### Seçilen bölüm
İdare Mahkemesince, 2247 sayılı Yasa’nın 19. maddesine göre başvuruda bulunulmuş olduğu, idari yargı dosyasının Mahkemece, ekinde adli yargı dosyası da temin edilmek suretiyle Uyuşmazlık Mahkemesi’ne gönderildiği ve usule ilişkin işlemlerde herhangi bir noksanlık bulunmadığı anlaşıldığından,görev uyuşmazlığının esasının incelenmesine oy birliği ile karar verildi .
II-ESASIN İNCELENMESİ: Raportör-Hakim Gülten Fatma BÜYÜKEREN’in, davanın çözümünde adli yargının görevli olduğu yolundaki raporu ile dosyadaki belgeler okunduktan; ilgili Başsavcılarca görevlendirilen Yargıtay Cumhuriyet Savcısı Halil İbrahim ÇİFTÇİ ile Danıştay Savcısı Yakup BAL’ın adli yargının görevli olduğu yolundaki sözlü açıklamaları da dinlendikten sonra GEREĞİ GÖRÜŞÜLÜP DÜŞÜNÜLDÜ:
Dava, 4703 sayılı Kanun’un 12. maddesinin birinci fıkrasının (c) bendi uyarınca verilen idari para cezasının kaldırılması istemiyle açılmıştır.

### Veri kesiti
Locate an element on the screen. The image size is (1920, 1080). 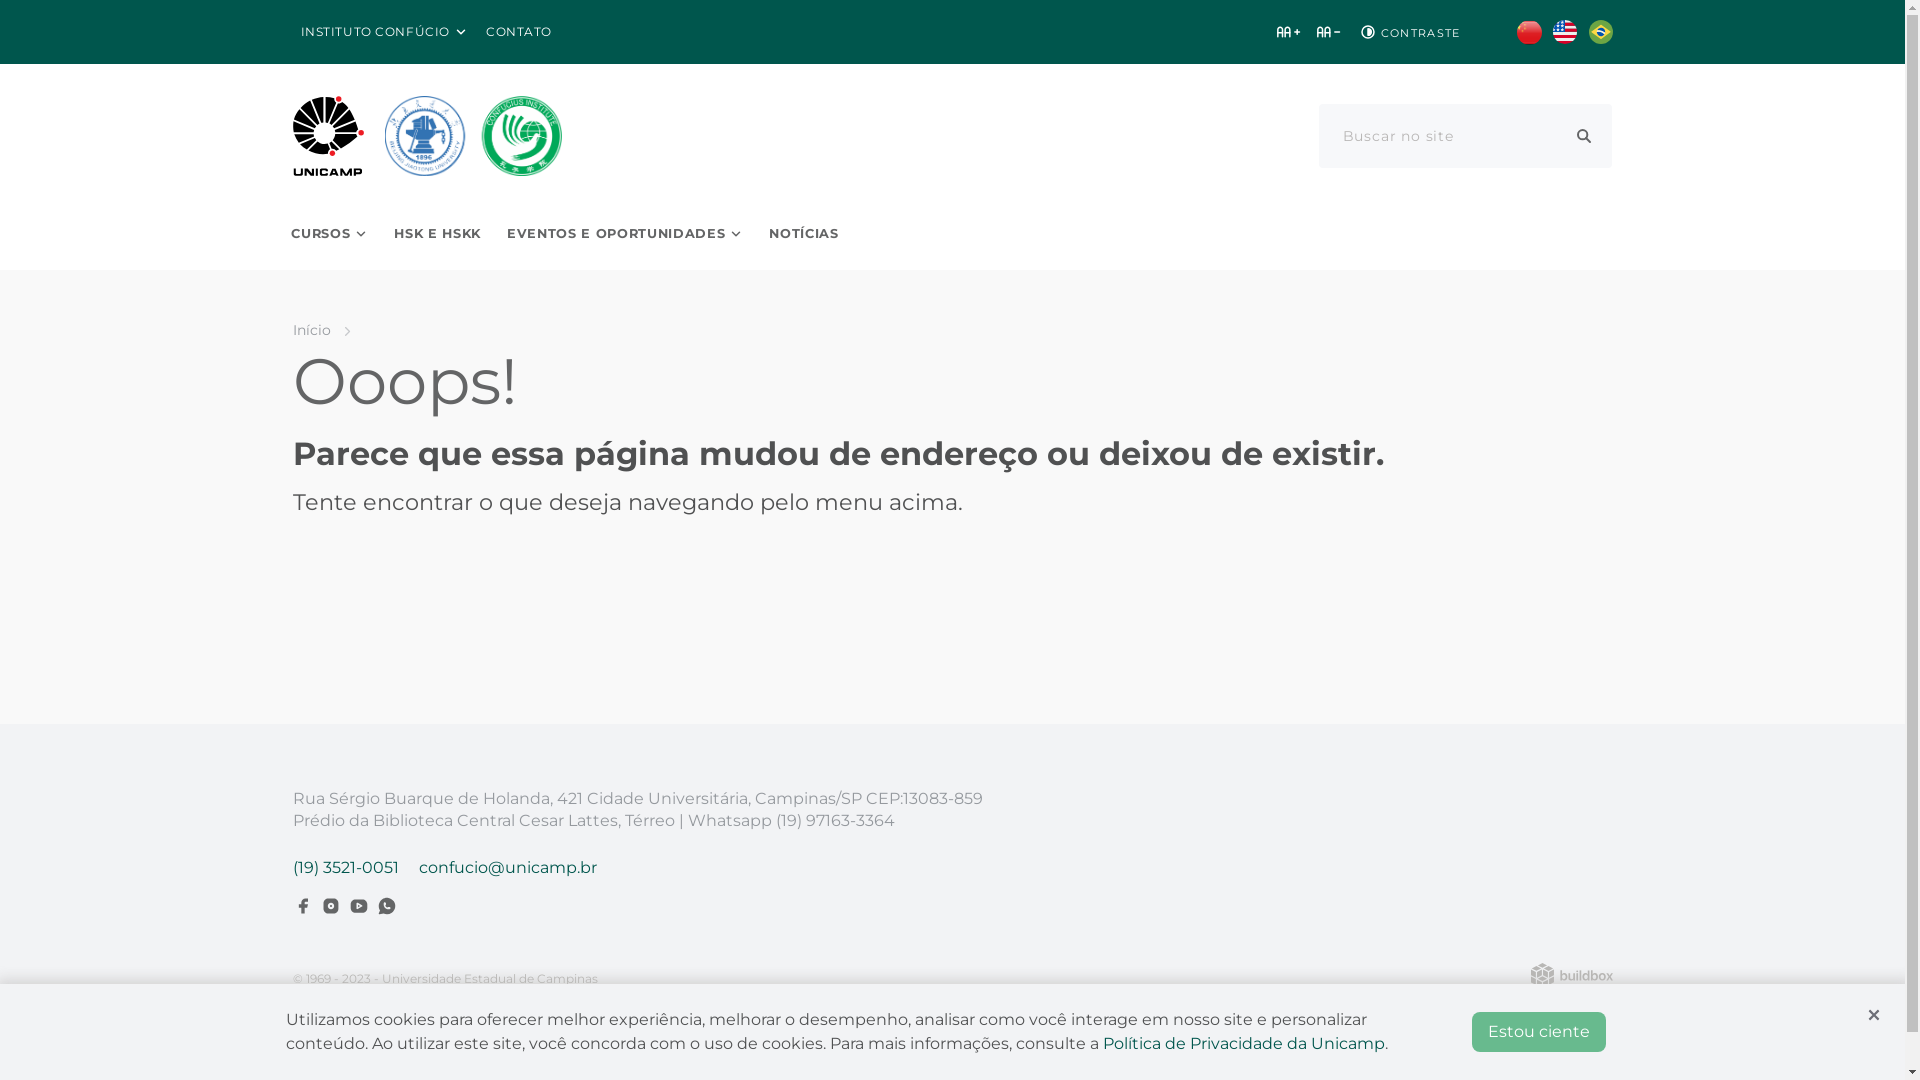
'(19) 3521-0051' is located at coordinates (345, 866).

### Alıştırma koşulları
Seçilen bölümü iki cümleyle özetleyin. Materyal, seçilen bölümden ayrı bir içeriktir.

### Yanıt
İdare Mahkemesinin 2247 sayılı Yasa'nın 19. maddesine göre yaptığı başvuruda usule ilişkin bir noksanlık bulunmadığından görev uyuşmazlığının esasının incelenmesine oy birliğiyle karar verildi. Raportör-Hakim ile Yargıtay Cumhuriyet Savcısı ve Danıştay Savcısı adli yargının görevli olduğu görüşünü bildirdi; dava ise 4703 sayılı Kanun'un 12. maddesinin birinci fıkrasının (c) bendi uyarınca verilen idari para cezasının kaldırılması istemiyle açılmıştı.